Dataset excerpt
——————
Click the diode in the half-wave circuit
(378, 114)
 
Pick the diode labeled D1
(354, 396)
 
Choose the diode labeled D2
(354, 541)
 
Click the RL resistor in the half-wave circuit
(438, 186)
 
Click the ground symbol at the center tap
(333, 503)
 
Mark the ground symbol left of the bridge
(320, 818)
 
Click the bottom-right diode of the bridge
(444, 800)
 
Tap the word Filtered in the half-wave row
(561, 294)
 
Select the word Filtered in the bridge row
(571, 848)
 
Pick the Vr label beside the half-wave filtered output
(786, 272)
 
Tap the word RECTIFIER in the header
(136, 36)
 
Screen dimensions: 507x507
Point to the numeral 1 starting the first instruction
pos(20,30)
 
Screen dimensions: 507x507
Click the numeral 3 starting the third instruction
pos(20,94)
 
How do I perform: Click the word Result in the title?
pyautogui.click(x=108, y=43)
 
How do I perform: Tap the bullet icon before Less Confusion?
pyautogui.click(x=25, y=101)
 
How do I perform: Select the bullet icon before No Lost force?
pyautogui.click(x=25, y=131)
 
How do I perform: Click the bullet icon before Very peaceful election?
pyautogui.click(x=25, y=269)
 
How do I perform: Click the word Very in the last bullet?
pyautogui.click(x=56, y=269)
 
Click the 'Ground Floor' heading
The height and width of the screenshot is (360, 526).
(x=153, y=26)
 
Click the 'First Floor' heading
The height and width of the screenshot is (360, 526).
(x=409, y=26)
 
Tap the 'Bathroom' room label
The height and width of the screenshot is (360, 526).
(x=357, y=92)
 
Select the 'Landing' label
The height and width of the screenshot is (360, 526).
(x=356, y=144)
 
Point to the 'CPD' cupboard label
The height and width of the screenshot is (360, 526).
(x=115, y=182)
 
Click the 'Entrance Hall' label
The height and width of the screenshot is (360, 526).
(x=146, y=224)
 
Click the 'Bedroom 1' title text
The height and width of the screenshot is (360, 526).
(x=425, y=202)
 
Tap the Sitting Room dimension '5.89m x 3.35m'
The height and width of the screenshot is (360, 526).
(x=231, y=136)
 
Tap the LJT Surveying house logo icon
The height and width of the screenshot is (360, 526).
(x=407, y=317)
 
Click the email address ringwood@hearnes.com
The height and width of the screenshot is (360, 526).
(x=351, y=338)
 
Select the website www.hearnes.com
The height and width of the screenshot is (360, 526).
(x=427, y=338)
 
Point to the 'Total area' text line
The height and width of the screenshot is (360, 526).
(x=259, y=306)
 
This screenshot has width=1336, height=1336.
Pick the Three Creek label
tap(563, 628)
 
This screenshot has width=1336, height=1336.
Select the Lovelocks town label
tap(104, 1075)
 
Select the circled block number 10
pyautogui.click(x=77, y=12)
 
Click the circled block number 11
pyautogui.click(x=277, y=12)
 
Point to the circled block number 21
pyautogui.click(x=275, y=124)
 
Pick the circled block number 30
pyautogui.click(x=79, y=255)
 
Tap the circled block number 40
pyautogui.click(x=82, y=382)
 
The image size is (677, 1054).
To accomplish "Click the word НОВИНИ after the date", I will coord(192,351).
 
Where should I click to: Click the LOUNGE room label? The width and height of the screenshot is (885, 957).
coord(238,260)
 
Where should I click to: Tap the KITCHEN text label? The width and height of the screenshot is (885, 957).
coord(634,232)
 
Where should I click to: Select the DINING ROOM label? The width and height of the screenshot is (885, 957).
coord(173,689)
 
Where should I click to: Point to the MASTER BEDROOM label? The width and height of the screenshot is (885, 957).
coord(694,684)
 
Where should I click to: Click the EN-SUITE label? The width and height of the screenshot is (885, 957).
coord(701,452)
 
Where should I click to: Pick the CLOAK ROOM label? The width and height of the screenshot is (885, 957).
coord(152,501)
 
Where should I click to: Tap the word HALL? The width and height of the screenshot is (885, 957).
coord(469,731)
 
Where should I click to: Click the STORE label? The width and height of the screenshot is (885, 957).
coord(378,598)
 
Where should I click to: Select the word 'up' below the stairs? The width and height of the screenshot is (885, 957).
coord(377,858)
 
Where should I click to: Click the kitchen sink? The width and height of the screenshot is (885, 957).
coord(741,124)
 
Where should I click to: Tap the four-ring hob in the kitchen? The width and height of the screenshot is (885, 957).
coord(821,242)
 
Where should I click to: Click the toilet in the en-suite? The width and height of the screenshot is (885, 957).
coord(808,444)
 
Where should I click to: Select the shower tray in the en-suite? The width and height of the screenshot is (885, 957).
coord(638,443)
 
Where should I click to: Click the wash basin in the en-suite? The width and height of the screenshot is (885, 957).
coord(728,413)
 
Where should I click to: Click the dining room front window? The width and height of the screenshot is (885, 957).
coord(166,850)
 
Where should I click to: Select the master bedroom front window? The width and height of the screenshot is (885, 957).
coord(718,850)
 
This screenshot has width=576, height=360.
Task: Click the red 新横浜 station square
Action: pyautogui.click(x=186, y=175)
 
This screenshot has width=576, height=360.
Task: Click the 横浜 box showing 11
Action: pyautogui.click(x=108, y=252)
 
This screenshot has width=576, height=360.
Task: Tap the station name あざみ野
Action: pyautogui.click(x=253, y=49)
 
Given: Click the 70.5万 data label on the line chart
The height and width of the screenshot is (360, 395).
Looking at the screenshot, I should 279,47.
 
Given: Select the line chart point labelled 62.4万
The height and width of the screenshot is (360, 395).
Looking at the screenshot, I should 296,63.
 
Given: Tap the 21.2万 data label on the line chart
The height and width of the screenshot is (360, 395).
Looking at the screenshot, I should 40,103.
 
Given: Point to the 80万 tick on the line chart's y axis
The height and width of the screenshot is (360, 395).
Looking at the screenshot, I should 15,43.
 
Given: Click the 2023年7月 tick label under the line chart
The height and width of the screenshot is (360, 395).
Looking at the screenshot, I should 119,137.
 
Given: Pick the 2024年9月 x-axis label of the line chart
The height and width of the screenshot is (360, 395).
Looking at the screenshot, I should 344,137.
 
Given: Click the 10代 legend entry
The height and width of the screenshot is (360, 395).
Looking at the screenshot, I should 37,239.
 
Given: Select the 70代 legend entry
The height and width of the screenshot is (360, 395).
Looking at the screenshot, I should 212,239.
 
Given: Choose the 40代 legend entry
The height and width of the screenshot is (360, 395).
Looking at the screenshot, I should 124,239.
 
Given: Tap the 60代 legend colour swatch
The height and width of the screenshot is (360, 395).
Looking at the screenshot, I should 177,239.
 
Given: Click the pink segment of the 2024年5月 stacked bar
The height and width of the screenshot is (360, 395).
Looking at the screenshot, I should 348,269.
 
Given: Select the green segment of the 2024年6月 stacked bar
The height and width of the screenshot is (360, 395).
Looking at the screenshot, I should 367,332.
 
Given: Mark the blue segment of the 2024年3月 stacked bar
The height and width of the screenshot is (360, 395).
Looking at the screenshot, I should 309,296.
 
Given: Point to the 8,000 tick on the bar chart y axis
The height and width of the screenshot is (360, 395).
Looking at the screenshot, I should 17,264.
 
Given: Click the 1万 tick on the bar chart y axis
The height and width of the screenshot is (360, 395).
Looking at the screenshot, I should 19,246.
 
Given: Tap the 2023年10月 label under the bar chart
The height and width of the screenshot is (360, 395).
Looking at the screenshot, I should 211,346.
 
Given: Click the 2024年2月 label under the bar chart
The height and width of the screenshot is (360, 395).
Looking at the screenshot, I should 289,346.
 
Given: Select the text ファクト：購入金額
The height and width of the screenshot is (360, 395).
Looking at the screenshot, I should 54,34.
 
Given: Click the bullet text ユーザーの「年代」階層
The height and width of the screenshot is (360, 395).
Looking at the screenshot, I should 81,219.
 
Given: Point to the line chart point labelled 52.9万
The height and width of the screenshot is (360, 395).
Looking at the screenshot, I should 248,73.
——————
■ **Goal of the exercise**: Reproduce all of the material above, substituting "bullet marker" for each occurrence of "bullet icon" and keeping everything else unchanged.

■ **Task result**:
Click the diode in the half-wave circuit
(378, 114)
 
Pick the diode labeled D1
(354, 396)
 
Choose the diode labeled D2
(354, 541)
 
Click the RL resistor in the half-wave circuit
(438, 186)
 
Click the ground symbol at the center tap
(333, 503)
 
Mark the ground symbol left of the bridge
(320, 818)
 
Click the bottom-right diode of the bridge
(444, 800)
 
Tap the word Filtered in the half-wave row
(561, 294)
 
Select the word Filtered in the bridge row
(571, 848)
 
Pick the Vr label beside the half-wave filtered output
(786, 272)
 
Tap the word RECTIFIER in the header
(136, 36)
 
Screen dimensions: 507x507
Point to the numeral 1 starting the first instruction
pos(20,30)
 
Screen dimensions: 507x507
Click the numeral 3 starting the third instruction
pos(20,94)
 
How do I perform: Click the word Result in the title?
pyautogui.click(x=108, y=43)
 
How do I perform: Tap the bullet marker before Less Confusion?
pyautogui.click(x=25, y=101)
 
How do I perform: Select the bullet marker before No Lost force?
pyautogui.click(x=25, y=131)
 
How do I perform: Click the bullet marker before Very peaceful election?
pyautogui.click(x=25, y=269)
 
How do I perform: Click the word Very in the last bullet?
pyautogui.click(x=56, y=269)
 
Click the 'Ground Floor' heading
The height and width of the screenshot is (360, 526).
(x=153, y=26)
 
Click the 'First Floor' heading
The height and width of the screenshot is (360, 526).
(x=409, y=26)
 
Tap the 'Bathroom' room label
The height and width of the screenshot is (360, 526).
(x=357, y=92)
 
Select the 'Landing' label
The height and width of the screenshot is (360, 526).
(x=356, y=144)
 
Point to the 'CPD' cupboard label
The height and width of the screenshot is (360, 526).
(x=115, y=182)
 
Click the 'Entrance Hall' label
The height and width of the screenshot is (360, 526).
(x=146, y=224)
 
Click the 'Bedroom 1' title text
The height and width of the screenshot is (360, 526).
(x=425, y=202)
 
Tap the Sitting Room dimension '5.89m x 3.35m'
The height and width of the screenshot is (360, 526).
(x=231, y=136)
 
Tap the LJT Surveying house logo icon
The height and width of the screenshot is (360, 526).
(x=407, y=317)
 
Click the email address ringwood@hearnes.com
The height and width of the screenshot is (360, 526).
(x=351, y=338)
 
Select the website www.hearnes.com
The height and width of the screenshot is (360, 526).
(x=427, y=338)
 
Point to the 'Total area' text line
The height and width of the screenshot is (360, 526).
(x=259, y=306)
 
This screenshot has width=1336, height=1336.
Pick the Three Creek label
tap(563, 628)
 
This screenshot has width=1336, height=1336.
Select the Lovelocks town label
tap(104, 1075)
 
Select the circled block number 10
pyautogui.click(x=77, y=12)
 
Click the circled block number 11
pyautogui.click(x=277, y=12)
 
Point to the circled block number 21
pyautogui.click(x=275, y=124)
 
Pick the circled block number 30
pyautogui.click(x=79, y=255)
 
Tap the circled block number 40
pyautogui.click(x=82, y=382)
 
The image size is (677, 1054).
To accomplish "Click the word НОВИНИ after the date", I will coord(192,351).
 
Where should I click to: Click the LOUNGE room label? The width and height of the screenshot is (885, 957).
coord(238,260)
 
Where should I click to: Tap the KITCHEN text label? The width and height of the screenshot is (885, 957).
coord(634,232)
 
Where should I click to: Select the DINING ROOM label? The width and height of the screenshot is (885, 957).
coord(173,689)
 
Where should I click to: Point to the MASTER BEDROOM label? The width and height of the screenshot is (885, 957).
coord(694,684)
 
Where should I click to: Click the EN-SUITE label? The width and height of the screenshot is (885, 957).
coord(701,452)
 
Where should I click to: Pick the CLOAK ROOM label? The width and height of the screenshot is (885, 957).
coord(152,501)
 
Where should I click to: Tap the word HALL? The width and height of the screenshot is (885, 957).
coord(469,731)
 
Where should I click to: Click the STORE label? The width and height of the screenshot is (885, 957).
coord(378,598)
 
Where should I click to: Select the word 'up' below the stairs? The width and height of the screenshot is (885, 957).
coord(377,858)
 
Where should I click to: Click the kitchen sink? The width and height of the screenshot is (885, 957).
coord(741,124)
 
Where should I click to: Tap the four-ring hob in the kitchen? The width and height of the screenshot is (885, 957).
coord(821,242)
 
Where should I click to: Click the toilet in the en-suite? The width and height of the screenshot is (885, 957).
coord(808,444)
 
Where should I click to: Select the shower tray in the en-suite? The width and height of the screenshot is (885, 957).
coord(638,443)
 
Where should I click to: Click the wash basin in the en-suite? The width and height of the screenshot is (885, 957).
coord(728,413)
 
Where should I click to: Click the dining room front window? The width and height of the screenshot is (885, 957).
coord(166,850)
 
Where should I click to: Select the master bedroom front window? The width and height of the screenshot is (885, 957).
coord(718,850)
 
This screenshot has width=576, height=360.
Task: Click the red 新横浜 station square
Action: pyautogui.click(x=186, y=175)
 
This screenshot has width=576, height=360.
Task: Click the 横浜 box showing 11
Action: pyautogui.click(x=108, y=252)
 
This screenshot has width=576, height=360.
Task: Tap the station name あざみ野
Action: pyautogui.click(x=253, y=49)
 
Given: Click the 70.5万 data label on the line chart
The height and width of the screenshot is (360, 395).
Looking at the screenshot, I should 279,47.
 
Given: Select the line chart point labelled 62.4万
The height and width of the screenshot is (360, 395).
Looking at the screenshot, I should 296,63.
 
Given: Tap the 21.2万 data label on the line chart
The height and width of the screenshot is (360, 395).
Looking at the screenshot, I should 40,103.
 
Given: Point to the 80万 tick on the line chart's y axis
The height and width of the screenshot is (360, 395).
Looking at the screenshot, I should 15,43.
 
Given: Click the 2023年7月 tick label under the line chart
The height and width of the screenshot is (360, 395).
Looking at the screenshot, I should 119,137.
 
Given: Pick the 2024年9月 x-axis label of the line chart
The height and width of the screenshot is (360, 395).
Looking at the screenshot, I should 344,137.
 
Given: Click the 10代 legend entry
The height and width of the screenshot is (360, 395).
Looking at the screenshot, I should 37,239.
 
Given: Select the 70代 legend entry
The height and width of the screenshot is (360, 395).
Looking at the screenshot, I should 212,239.
 
Given: Choose the 40代 legend entry
The height and width of the screenshot is (360, 395).
Looking at the screenshot, I should 124,239.
 
Given: Tap the 60代 legend colour swatch
The height and width of the screenshot is (360, 395).
Looking at the screenshot, I should 177,239.
 
Given: Click the pink segment of the 2024年5月 stacked bar
The height and width of the screenshot is (360, 395).
Looking at the screenshot, I should 348,269.
 
Given: Select the green segment of the 2024年6月 stacked bar
The height and width of the screenshot is (360, 395).
Looking at the screenshot, I should 367,332.
 
Given: Mark the blue segment of the 2024年3月 stacked bar
The height and width of the screenshot is (360, 395).
Looking at the screenshot, I should 309,296.
 
Given: Point to the 8,000 tick on the bar chart y axis
The height and width of the screenshot is (360, 395).
Looking at the screenshot, I should 17,264.
 
Given: Click the 1万 tick on the bar chart y axis
The height and width of the screenshot is (360, 395).
Looking at the screenshot, I should 19,246.
 
Given: Tap the 2023年10月 label under the bar chart
The height and width of the screenshot is (360, 395).
Looking at the screenshot, I should 211,346.
 
Given: Click the 2024年2月 label under the bar chart
The height and width of the screenshot is (360, 395).
Looking at the screenshot, I should 289,346.
 
Given: Select the text ファクト：購入金額
The height and width of the screenshot is (360, 395).
Looking at the screenshot, I should 54,34.
 
Given: Click the bullet text ユーザーの「年代」階層
The height and width of the screenshot is (360, 395).
Looking at the screenshot, I should 81,219.
 
Given: Point to the line chart point labelled 52.9万
The height and width of the screenshot is (360, 395).
Looking at the screenshot, I should 248,73.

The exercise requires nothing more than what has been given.